Your goal:
Set down, exactly as written, the lines from the line holding "Instruction: Click the" to the end of the data, inclusive, skipping any pictures.
═════ Data for the task ═════
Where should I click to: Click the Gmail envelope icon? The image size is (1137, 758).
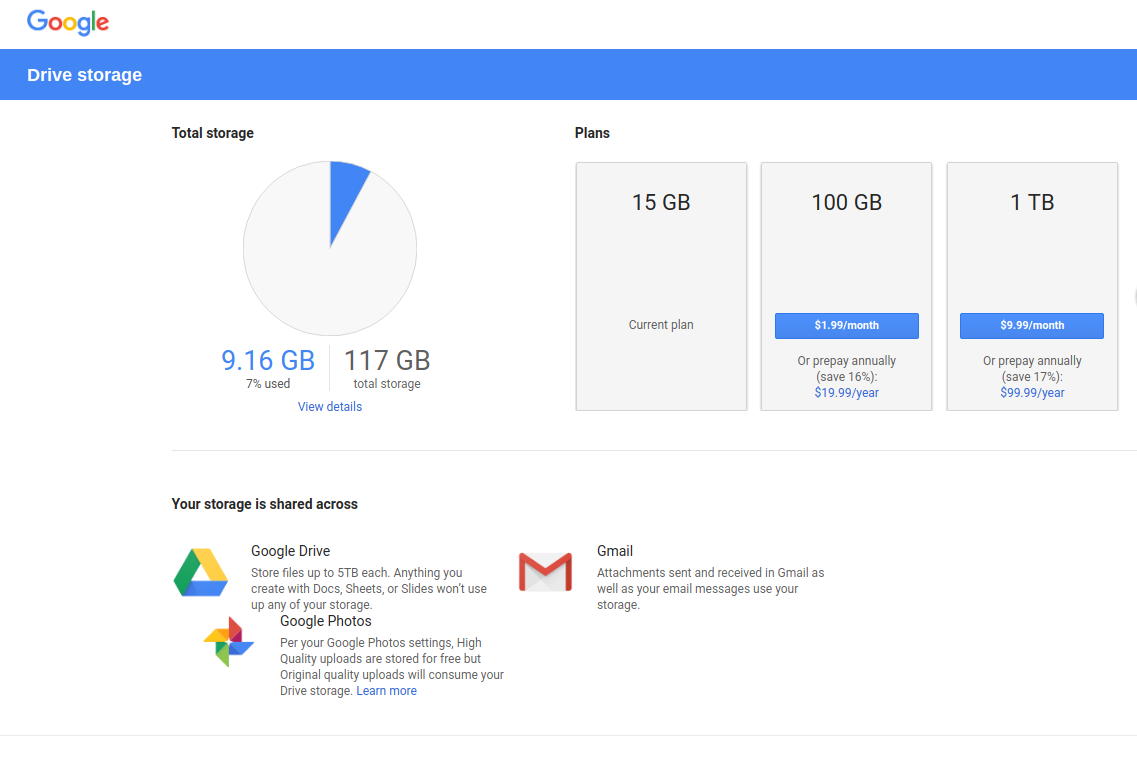545,572
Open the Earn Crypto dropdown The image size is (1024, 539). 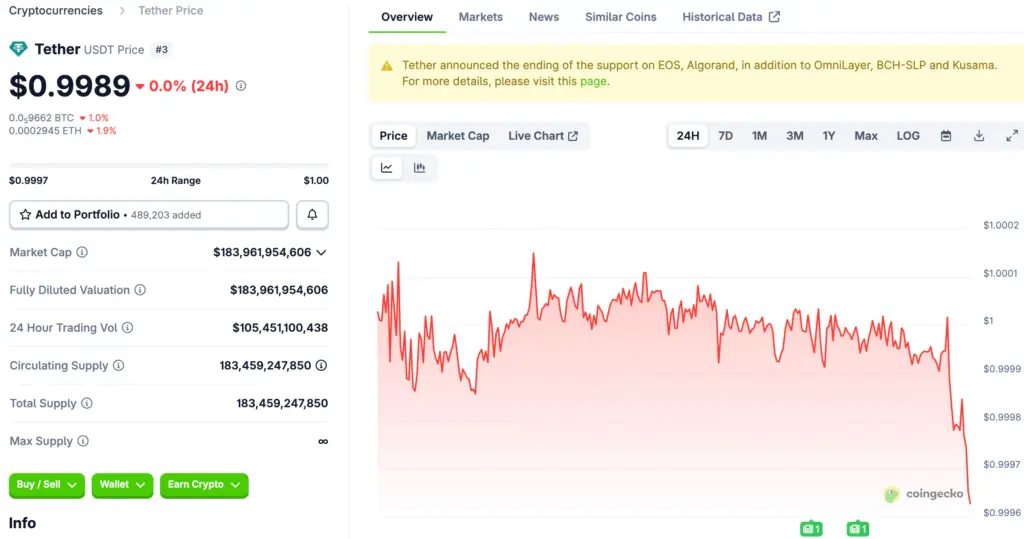click(204, 485)
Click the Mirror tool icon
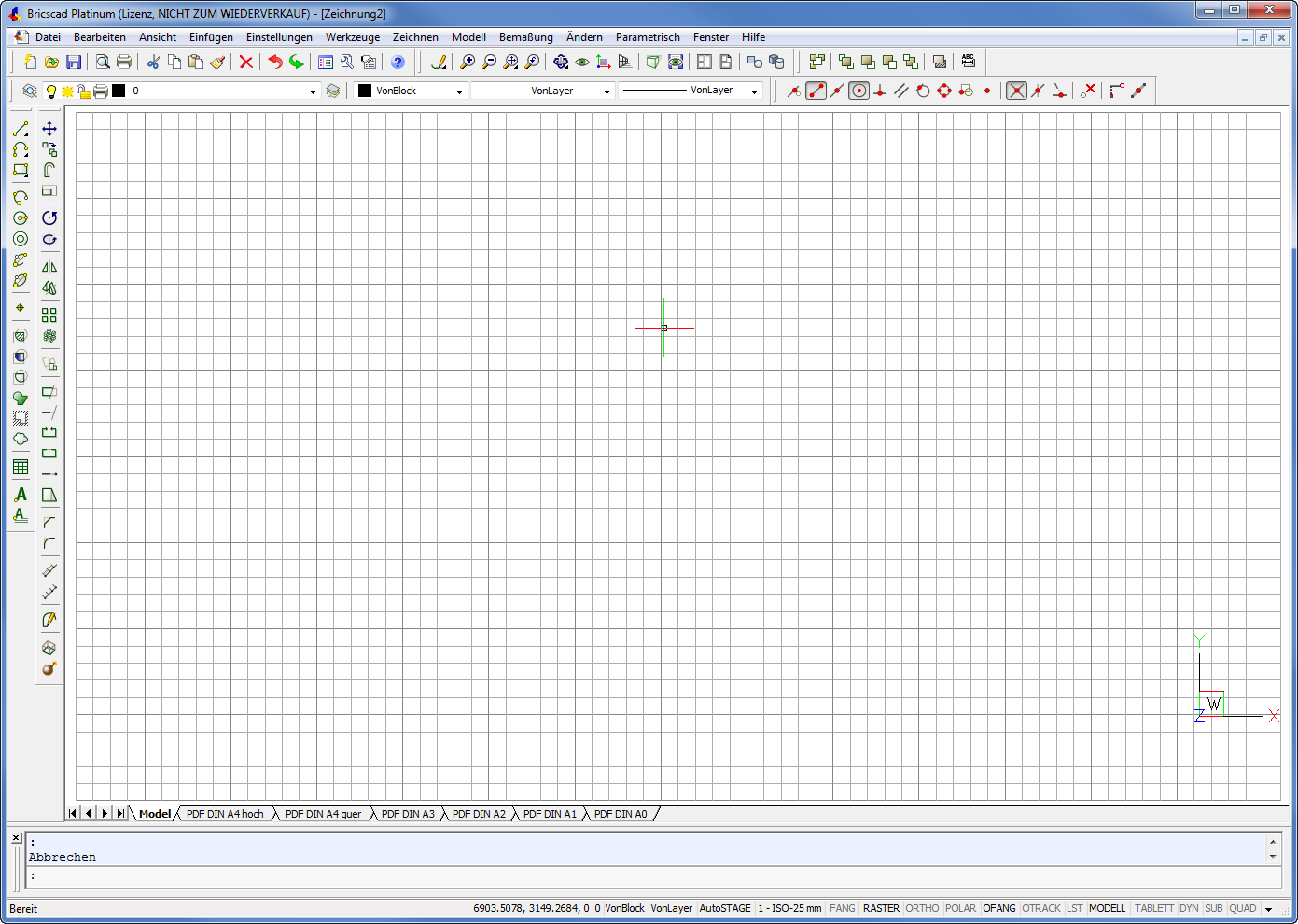Screen dimensions: 1298x924 pos(49,267)
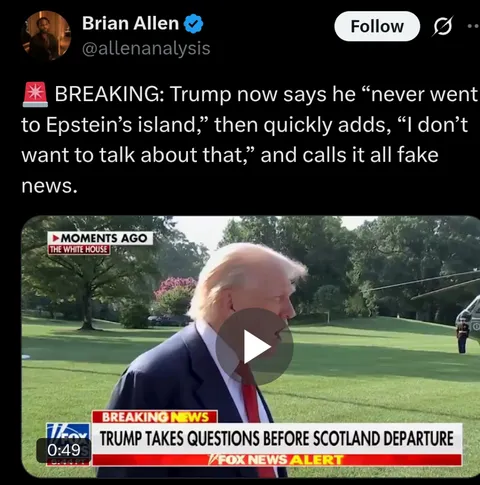Click the red siren emoji
Screen dimensions: 480x485
click(35, 95)
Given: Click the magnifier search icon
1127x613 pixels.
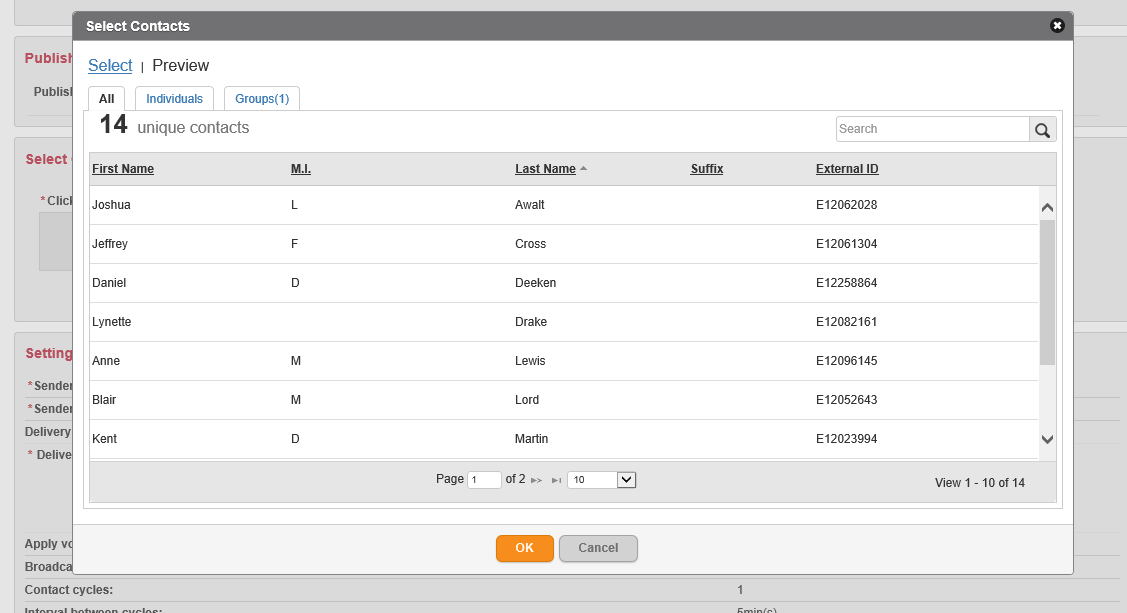Looking at the screenshot, I should point(1042,130).
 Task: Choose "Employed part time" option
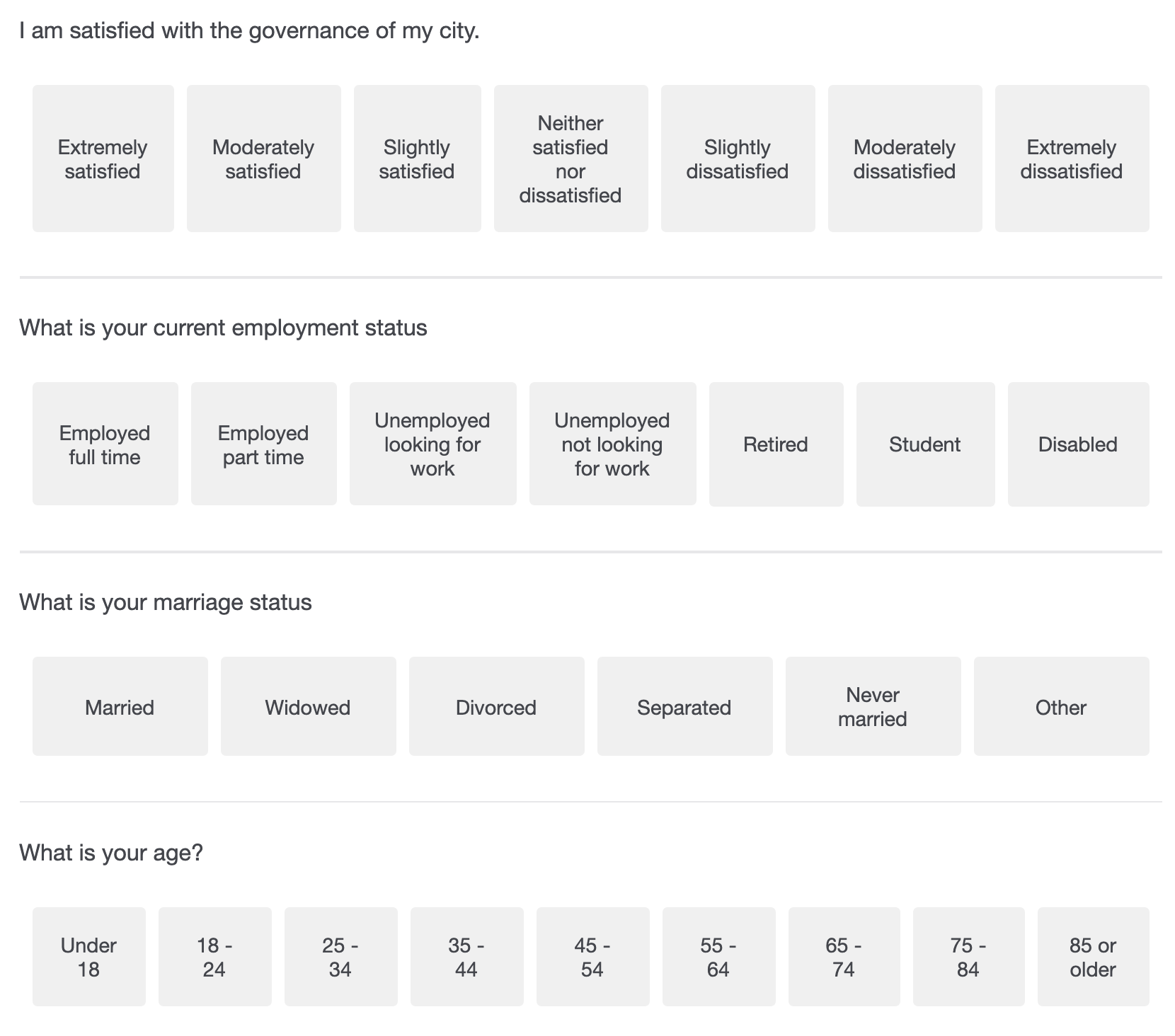click(x=263, y=444)
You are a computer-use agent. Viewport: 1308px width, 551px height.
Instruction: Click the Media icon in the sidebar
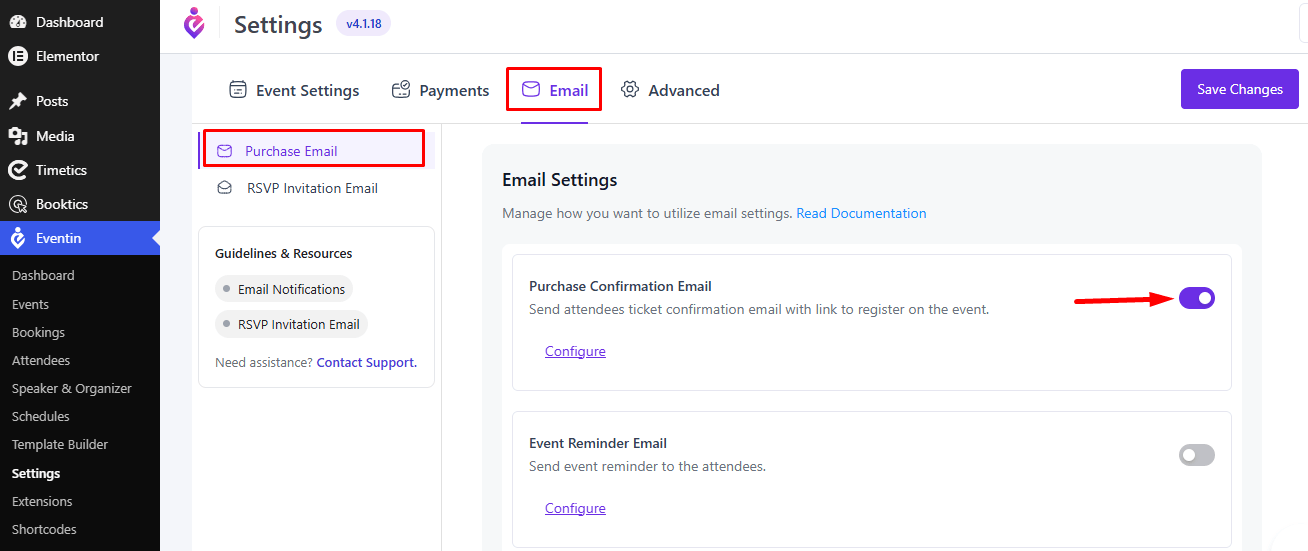(x=18, y=136)
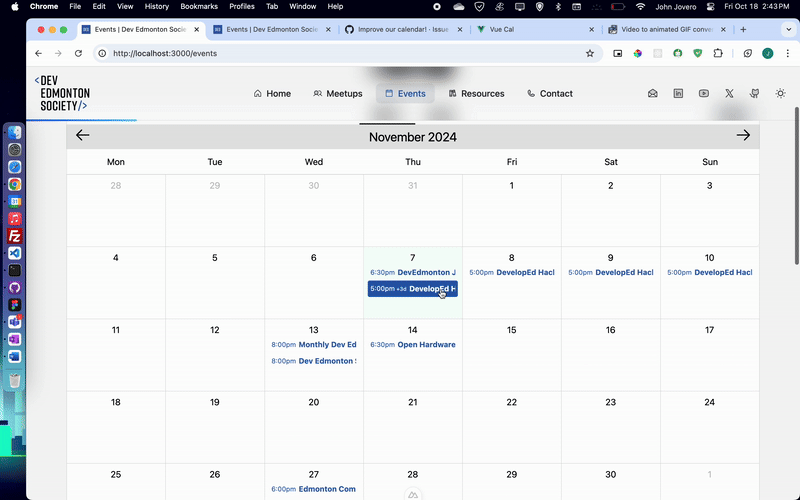Viewport: 800px width, 500px height.
Task: Open the GitHub cat icon link
Action: [x=754, y=94]
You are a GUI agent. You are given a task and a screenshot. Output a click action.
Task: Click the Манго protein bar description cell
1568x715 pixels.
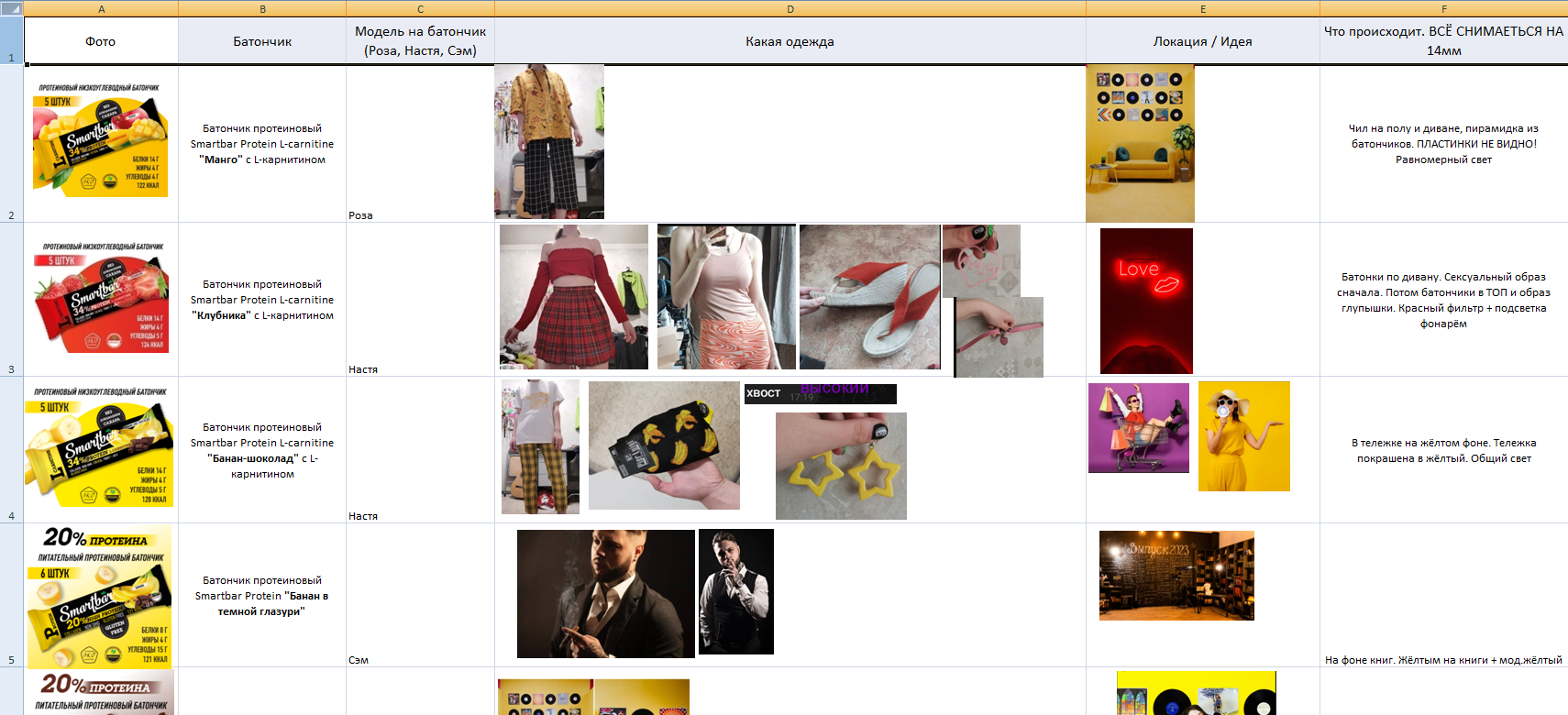pos(262,144)
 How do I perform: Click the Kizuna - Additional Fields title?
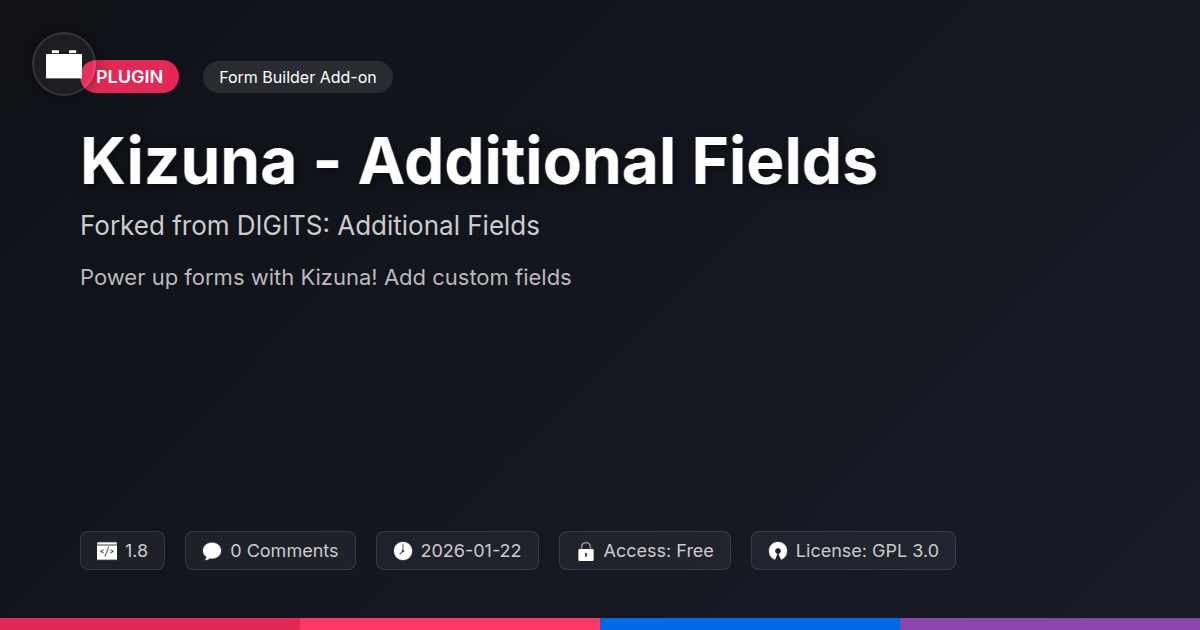click(479, 160)
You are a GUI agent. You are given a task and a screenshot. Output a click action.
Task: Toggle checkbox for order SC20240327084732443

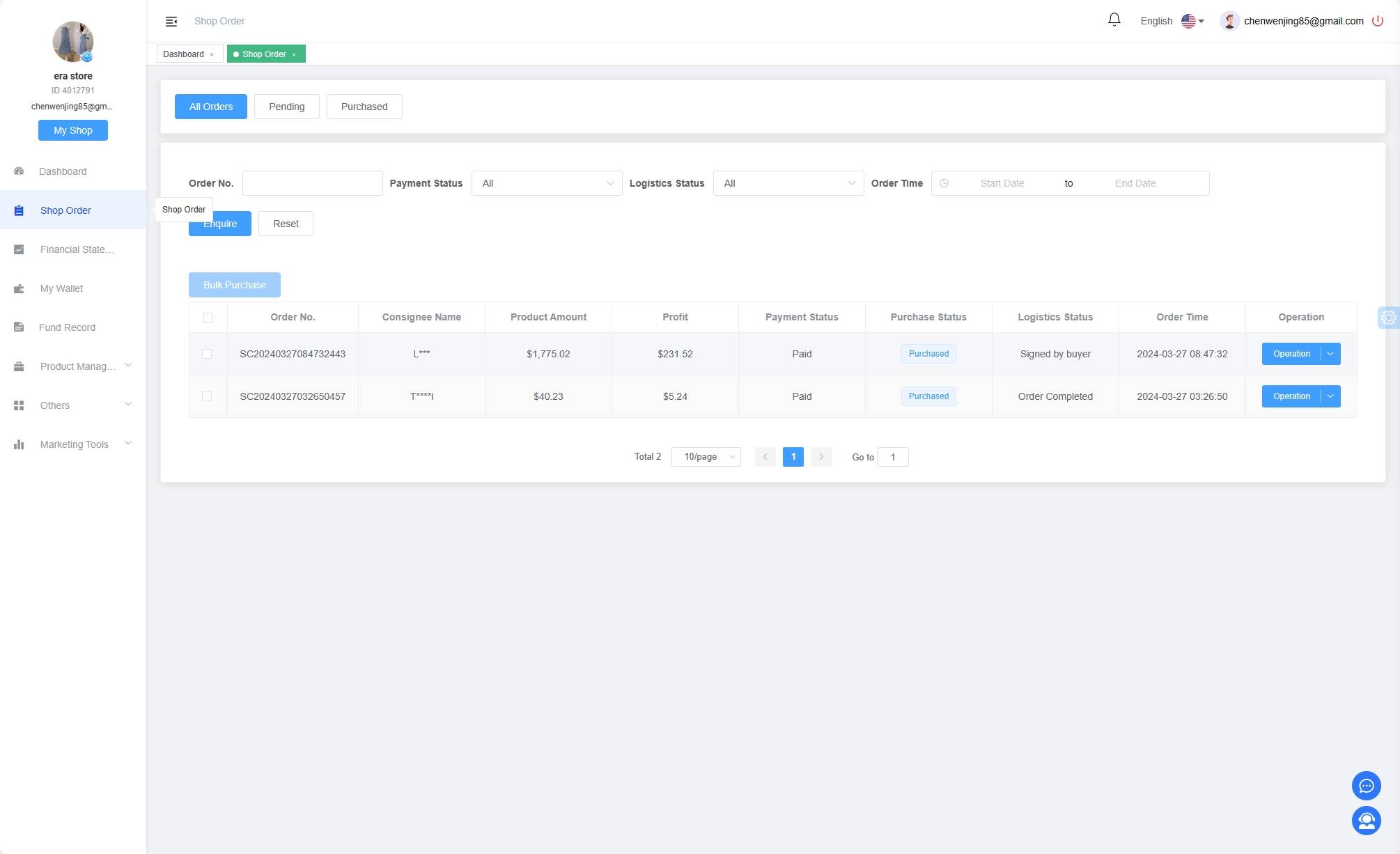[208, 354]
═════
Task solution:
Instruction: Click the Media icon in the sidebar
(x=18, y=136)
Viewport: 800px width, 500px height.
Task: Open the GitHub cat icon link
Action: [x=754, y=94]
You are a GUI agent. You are given a task and a screenshot. Output a click action.
Task: Click the Манго protein bar description cell
1568x715 pixels.
pos(262,144)
 How do I perform: Click the Kizuna - Additional Fields title?
click(479, 160)
You are a GUI agent. You are given a task and a screenshot. Output a click action.
Task: Toggle checkbox for order SC20240327084732443

[208, 354]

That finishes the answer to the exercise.